No cenário atual o prejuízo será para os mais pobres e a classe média, que enfrentarão menor oferta de crédito e juros mais altos. Impacto também na geração de empregos pelo setor da construção civil e para a economia, fundamentais para o ciclo virtuoso no desenvolvimento do país.
Alternativas para aumentar o funding para a área de habitação vem sendo discutidas no âmbito do governo federal e dos bancos, desde 2023. Como presidenta da Caixa, já havia alertado sobre o problema e cheguei a participar de algumas reuniões para tratar do tema.
Soluções para o curto prazo, passam por mudar as regras na liberação dos compulsórios pelo Banco Central, que sairia dos atuais 20% de recolhimento sobre os depósitos, para 15%. Aumentar a compensação da perda de poupança por recursos do FGTS, é outra iniciativa, mas é necessário paralisar o saque aniversário, que faz reduzir os recursos do fundo para investimentos.
Outra hipótese é avaliar se o Fundo Garantidor de Crédito (FGC) poderia ser uma alternativa para investimentos em Infraestrutura. Cerca de 55% das aplicações do FGC são em operações compromissadas com liquidez diária, valor pouco acima do correspondente aos limites de socorro de liquidez e do programa de socorro aos depositantes. Dado a previsão emergencial atual de 55% dos ativos, com disponibilidade diária (compromissadas), o restante (45%) poderia ser usado como funding para infraestrutura.

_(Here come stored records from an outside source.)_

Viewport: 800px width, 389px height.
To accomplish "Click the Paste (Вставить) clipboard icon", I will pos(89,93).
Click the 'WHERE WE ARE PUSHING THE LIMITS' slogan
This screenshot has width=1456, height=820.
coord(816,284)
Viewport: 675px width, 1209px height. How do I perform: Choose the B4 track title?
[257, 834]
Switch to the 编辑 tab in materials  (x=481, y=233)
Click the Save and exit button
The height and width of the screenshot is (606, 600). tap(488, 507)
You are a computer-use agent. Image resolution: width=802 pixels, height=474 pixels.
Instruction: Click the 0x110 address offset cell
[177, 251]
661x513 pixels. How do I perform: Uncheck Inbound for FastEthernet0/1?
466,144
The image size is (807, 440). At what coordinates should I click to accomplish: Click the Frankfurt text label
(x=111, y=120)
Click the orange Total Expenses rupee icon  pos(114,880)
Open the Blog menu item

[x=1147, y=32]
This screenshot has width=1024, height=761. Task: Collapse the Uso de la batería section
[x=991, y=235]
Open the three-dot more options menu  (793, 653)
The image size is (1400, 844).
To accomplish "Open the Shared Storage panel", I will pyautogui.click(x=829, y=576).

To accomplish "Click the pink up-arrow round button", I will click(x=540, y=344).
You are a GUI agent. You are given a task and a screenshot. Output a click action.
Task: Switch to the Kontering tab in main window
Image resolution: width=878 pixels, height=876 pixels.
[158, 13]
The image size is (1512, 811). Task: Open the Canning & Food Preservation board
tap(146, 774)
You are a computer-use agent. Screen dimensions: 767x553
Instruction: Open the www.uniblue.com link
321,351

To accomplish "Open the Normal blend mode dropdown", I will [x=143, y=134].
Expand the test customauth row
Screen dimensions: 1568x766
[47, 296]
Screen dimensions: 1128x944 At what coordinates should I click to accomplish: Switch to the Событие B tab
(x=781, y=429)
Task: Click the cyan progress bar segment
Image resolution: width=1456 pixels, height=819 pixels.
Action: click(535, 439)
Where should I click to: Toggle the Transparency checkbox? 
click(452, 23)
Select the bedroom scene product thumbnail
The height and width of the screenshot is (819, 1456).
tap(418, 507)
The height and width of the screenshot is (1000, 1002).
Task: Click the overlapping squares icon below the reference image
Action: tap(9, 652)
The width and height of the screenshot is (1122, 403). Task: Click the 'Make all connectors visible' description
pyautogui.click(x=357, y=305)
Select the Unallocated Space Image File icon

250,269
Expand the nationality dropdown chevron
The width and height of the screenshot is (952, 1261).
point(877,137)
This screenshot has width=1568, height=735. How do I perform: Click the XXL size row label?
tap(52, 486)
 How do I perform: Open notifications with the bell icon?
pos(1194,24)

Vem se especulando também sobre os recursos dos fundos de pensão, mas existem muitas controversas, visto que os fundos têm metas atuariais, regras normativas que limitam crédito a longo prazo e benefícios a conceder, além de não serem recursos tão acessíveis quanto os da poupança.
Penso que, para o médio e longo prazo, deve-se repensar o produto poupança, torná-lo mais atraente, avaliar a capitalização pelo Tesouro dos bancos públicos e, obviamente, tudo também passa pela baixa na taxa básica de juros da Economia, a SELIC.
O direito à moradia está previsto na Constituição Federal como direito social fundamental, mas ainda está longe de ser universal. Importante lembrar que o déficit habitacional cresceu 6,1% no país, entre 2019 e 2022, segundo dados da Fundação João Pinheiro. A pesquisa aponta que, em 2022, o Brasil possuía um déficit habitacional absoluto de 6,2 milhões de moradias, sendo que o custo excessivo com aluguel é, hoje, o maior drama dessas famílias.
Não existe saída fácil, fato é que o modelo vigente está exaurido e forçará o governo, a elite econômica e política e a sociedade a encararem, logo à frente, um inevitável acerto de contas sobre qual modelo de financiamento para a moradia digna e programas de infraestrutura entregaremos para as próximas gerações.
Rita Serrano - Palestrante. Ex-presidente da Caixa. Foi Presidente do Sindicato dos Bancários do ABC. Autora de vários livros e artigos. Conselheira de Administração. Mestre em Administração. Considerada uma das mulheres mais influentes do Brasil e da América Latina, segundo a Bloomberg Línea de 2023.